宇宙の大規模構造とは、銀河が数億光年スケールで作るフィラメント・空洞・壁などの巨大なネットワーク状の分布パターンのことです。

宇宙の大規模構造とは、数千万光年から数十億光年という極めて大きなスケールで見たときに現れる、銀河や銀河団の空間的な分布パターンのことです。個々の銀河や銀河団を超えた「宇宙全体の骨格」とも言える構造で、宇宙論の重要なテーマのひとつです。

この構造を特徴づける主な要素には以下があります。

  • フィラメント:銀河が糸状につながった細長い構造
  • 銀河壁(グレートウォール):銀河が平面状に集まった巨大な壁状の構造
  • 銀河団・超銀河団:フィラメントの交点付近に集まった銀河の集団
  • ボイド(空洞):銀河がほとんど存在しない広大な空間領域

これらの構造が組み合わさって、宇宙全体は「宇宙の網(コズミックウェブ)」と呼ばれる泡状のパターンを形成しています。地球から観測すると、銀河が泡の表面に沿って分布し、泡の内部(ボイド)はほぼ空っぽという独特の姿が見えます。

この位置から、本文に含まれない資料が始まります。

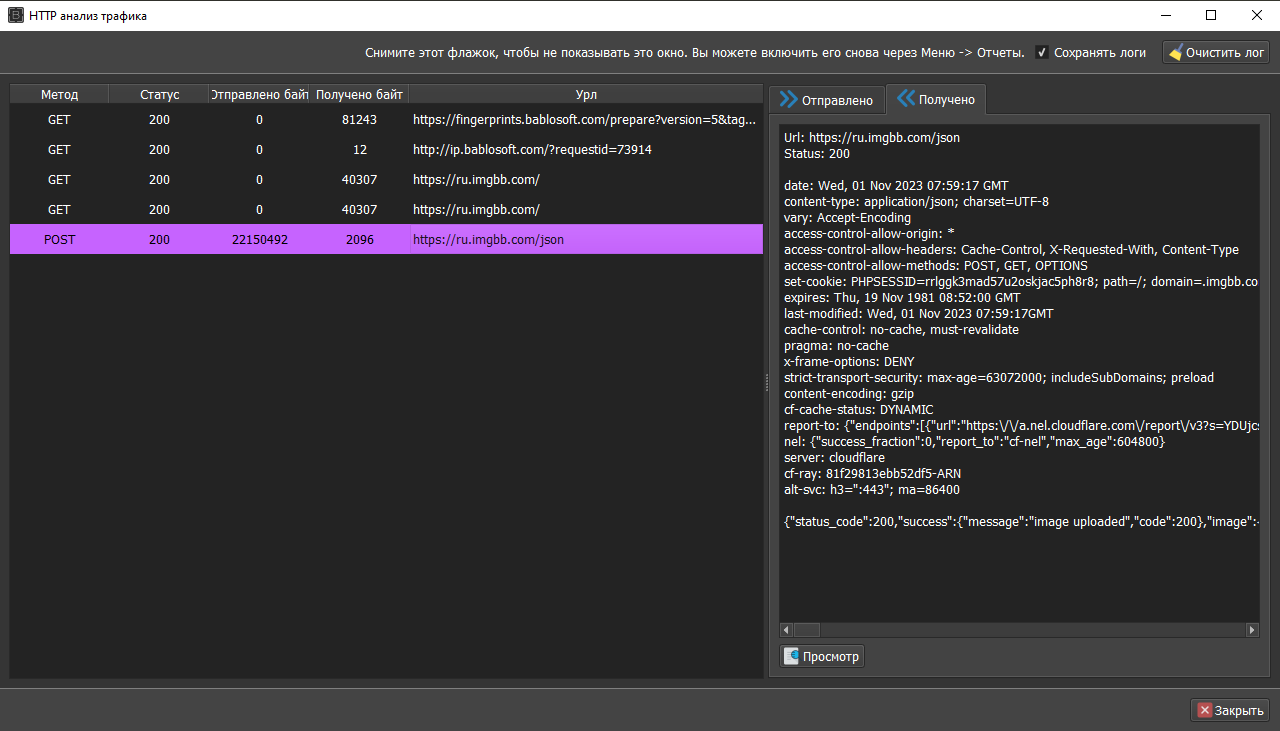Image resolution: width=1280 pixels, height=731 pixels.
Task: Uncheck the Сохранять логи checkbox
Action: pos(1042,53)
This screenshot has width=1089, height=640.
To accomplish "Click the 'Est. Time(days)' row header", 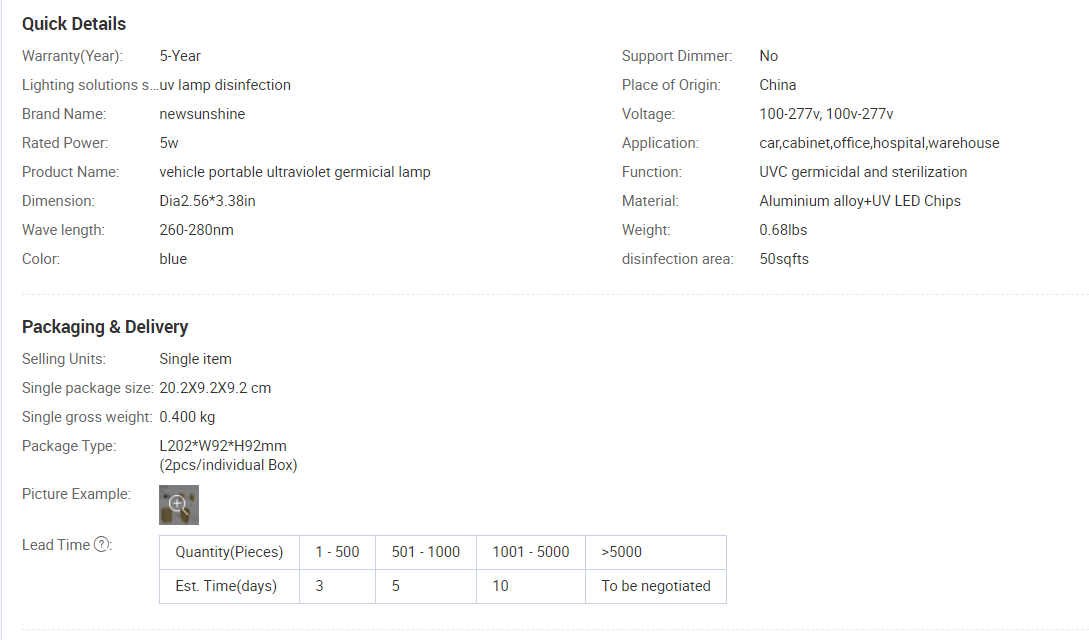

大規模構造は宇宙誕生直後のわずかな密度のゆらぎが重力によって増幅されることで形成されたと考えられており、宇宙マイクロ波背景放射の観測データと比較することでビッグバン宇宙論の検証に役立てられています。近年の大規模銀河サーベイによって詳細な三次元地図が作られ、宇宙の構造への理解が急速に深まっています。

使い方・例文

宇宙の大規模構造を可視化した図は石鹸の泡が連なったような形をしており、銀河がその泡の膜の部分に集中して分布していることが一目でわかります。